The Society for Social Work and Research

2014 Annual Conference

January 15-19, 2014 I Grand Hyatt San Antonio I San Antonio, TX

A Mixed-Method Study of Healthy Lifestyle Talk in Everyday Practice in Mental Health Treatment

Friday, January 17, 2014: 11:30 AM
HBG Convention Center, Room 102A Street Level (San Antonio, TX)
* noted as presenting author
Beth Angell, PhD, Associate Professor, Rutgers University, New Brunswick, NJ
Elizabeth Matthews, MSW, Research Assistant, Rutgers University, New Brunswick, NJ
Colleen Mahoney, PhD, Assistant Professor, University of Wisconsin-Madison, Madison, WI
Background and Purpose:  Recent evidence reveals that people with serious and persistent mental illness have alarmingly high rates of disease morbidity and mortality, much of which is attributed to potentially modifiable lifestyle factors such as obesity, exercise, smoking, and lack of access to medical care.  Thus, integration of health and mental health care has been deemed a major service delivery priority, and mental health providers are increasingly urged to view health promotion as an element of mental health recovery and to integrate healthy lifestyle programming into their services.  Such integration requires not only the addition of expertise from physicians and nurses to the mental health team, but also the involvement of mental health clinicians in promoting and supporting healthy lifestyle behaviors in their practices with consumers.  Research to inform clinicians in enacting competent strategies for healthy lifestyles are, therefore, critically needed.  The purpose of this study is to examine how clinicians in assertive community treatment address healthy lifestyle issues in everyday practice.

Method:  Using data from a study of communication in assertive community treatment, we present analysis of audiorecorded sessions between 36 consumers and their psychiatrists and case managers (a total of 72 recordings), and analyzed using two methods:  the Roter Interactional Analysis System (RIAS), used to code medical interactions; and conversation analysis (CA).  Whereas the RIAS provides a synopsis of the proportion of talk featuring particular topics or interactive strategies, CA is a qualitative method which examines sequences of talk (e.g., question-answer, proposal-response, complement-acknowledgement) to identify how institutional practices are constituted by linguistic practices.  Conversation analytic methods were used to examine, via sequences of interaction, instances of healthy lifestyle talk initiated by either providers or consumers and describe variations in uptake from the recipient of the talk (consumer or provider).

Results:  RIAS analysis showed that “health talk,” defined as discussions of any topic related to physical health, comprised 15% of case manager talk and 39% of psychiatrist talk.  However, case managers were significantly more likely than psychiatrists to ask questions, give information, and provide counseling related to lifestyle issues in particular.  CA analyses showed that both types of providers responded to consumer-initiated discussions of healthy lifestyle by “upgrading” the consumer’s own appraisal statements to provide encouragement and motivate the consumer to engage in healthy lifestyle behaviors.  When lifestyle talk was initiated by providers, however, they often employed various politeness conventions to introduce and discuss the topic in a delicate manner, perhaps in an effort to avoid offending consumers.

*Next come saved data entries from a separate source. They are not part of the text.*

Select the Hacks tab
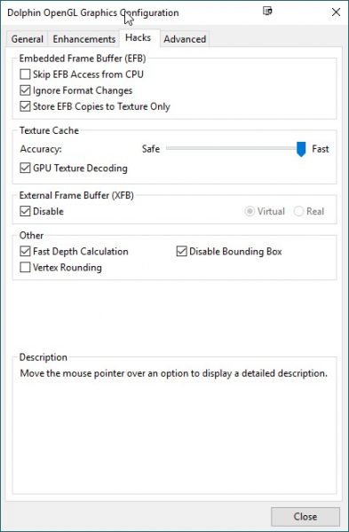This screenshot has width=349, height=532. 138,37
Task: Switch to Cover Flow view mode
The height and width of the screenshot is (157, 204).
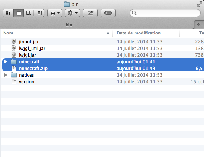Action: coord(39,13)
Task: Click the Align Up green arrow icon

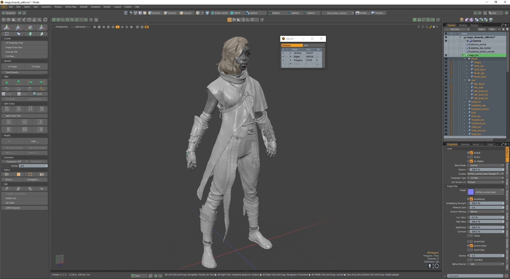Action: pos(7,83)

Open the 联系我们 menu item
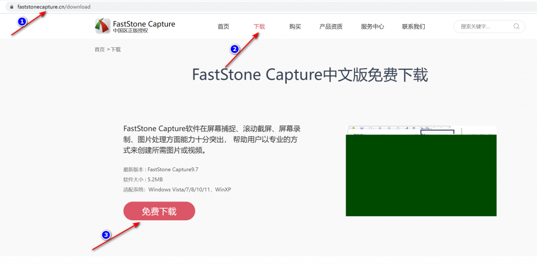coord(413,26)
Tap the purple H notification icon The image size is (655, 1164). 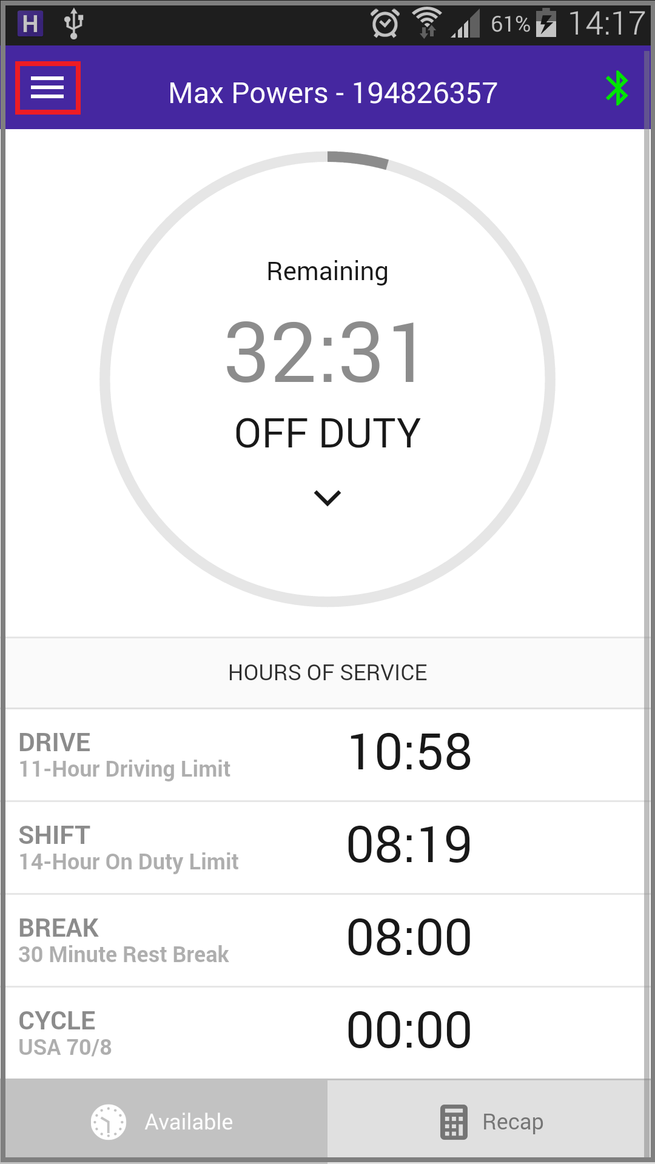(30, 24)
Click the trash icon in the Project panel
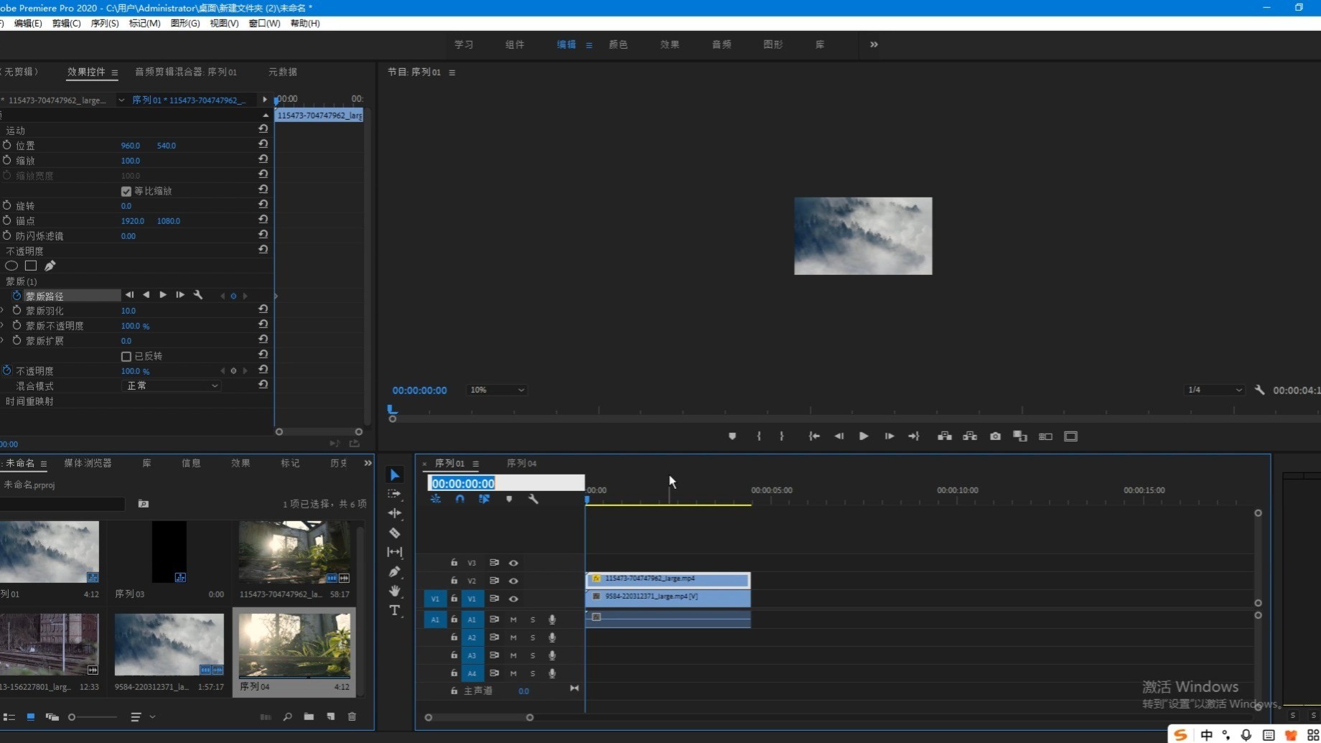 coord(352,716)
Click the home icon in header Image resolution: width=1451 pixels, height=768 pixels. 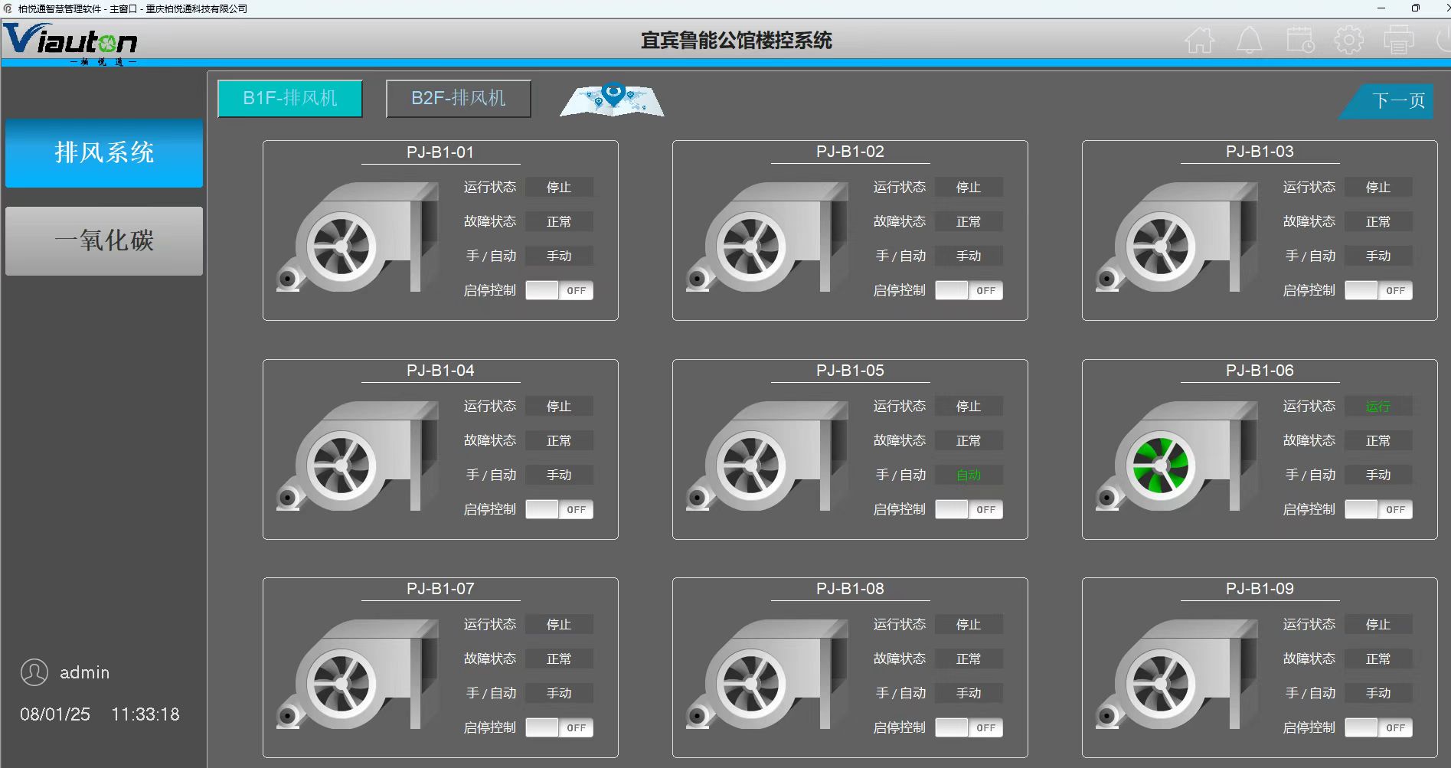pos(1200,40)
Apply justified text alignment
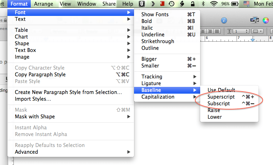This screenshot has width=273, height=165. [x=217, y=31]
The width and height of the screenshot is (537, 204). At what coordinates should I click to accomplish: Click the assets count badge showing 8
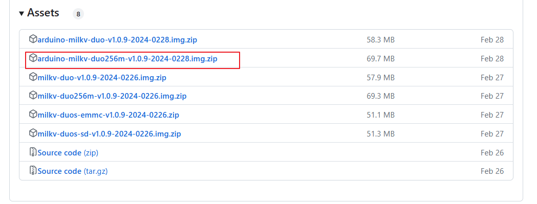click(x=78, y=14)
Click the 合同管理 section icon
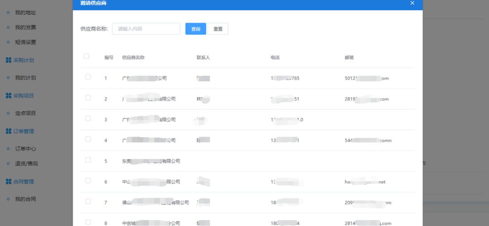This screenshot has height=226, width=489. click(x=9, y=182)
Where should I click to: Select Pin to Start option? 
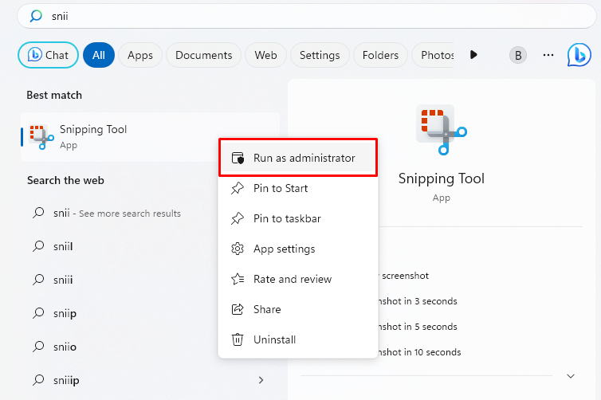(x=281, y=188)
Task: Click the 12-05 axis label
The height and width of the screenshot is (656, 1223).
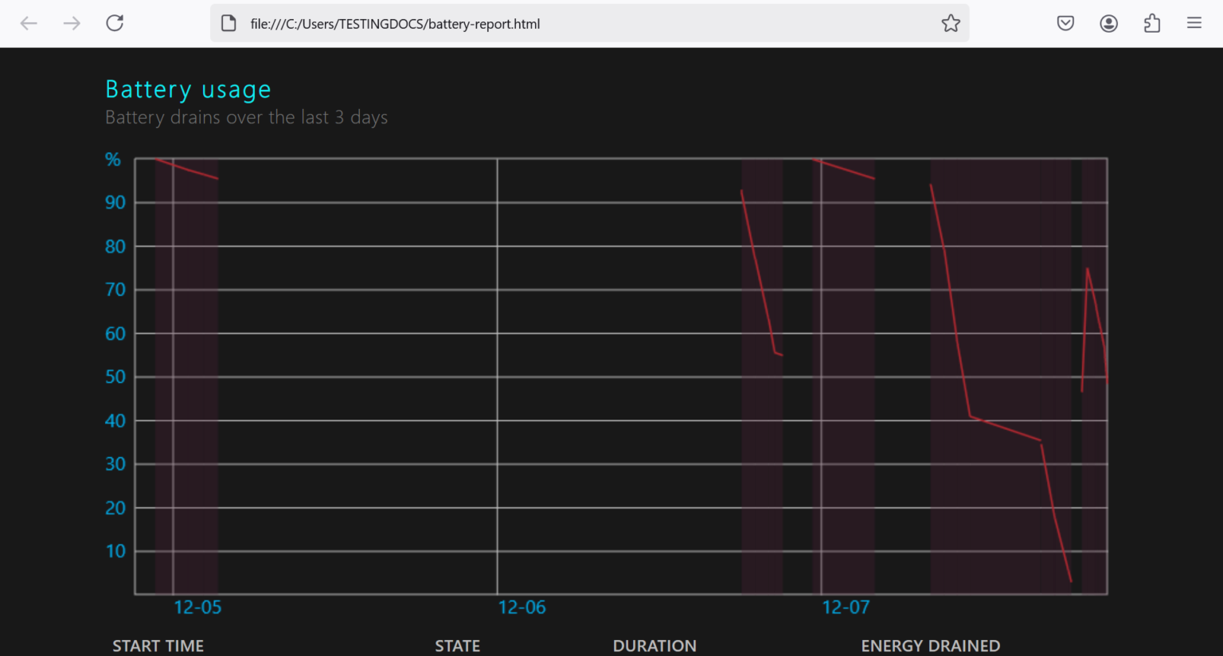Action: click(197, 607)
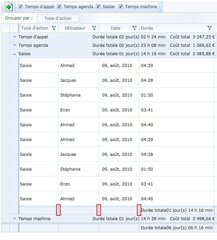Click the green plus add icon
This screenshot has width=217, height=240.
point(9,7)

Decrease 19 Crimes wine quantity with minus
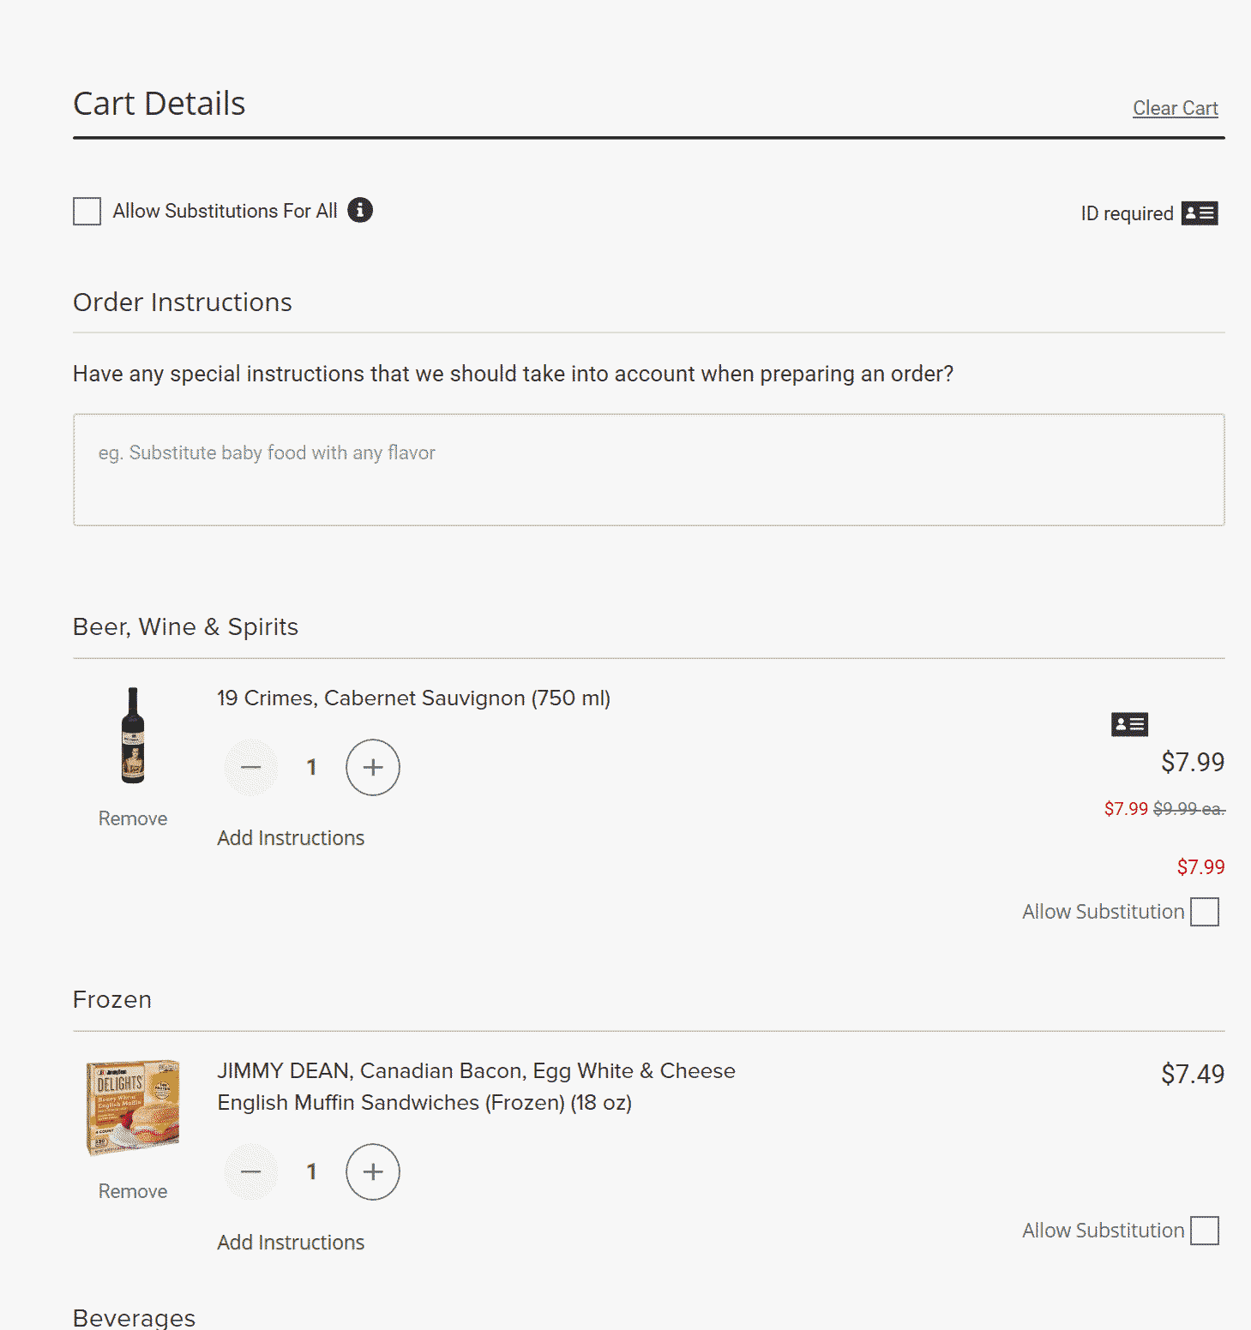pyautogui.click(x=251, y=767)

Thus, activation was taken up at a greater rate in consumer-initiated as opposed to provider-initiated talk sequences.

Conclusions:  Efforts are underway to effect a greater integration of primary care services into assertive community treatment and other intensive mental health services.  This study shows, however, that there are also ample opportunities to address modifiable risk factors in communication between mental health providers and consumers.  Implications for training providers in effective communication related to health promotion will be discussed.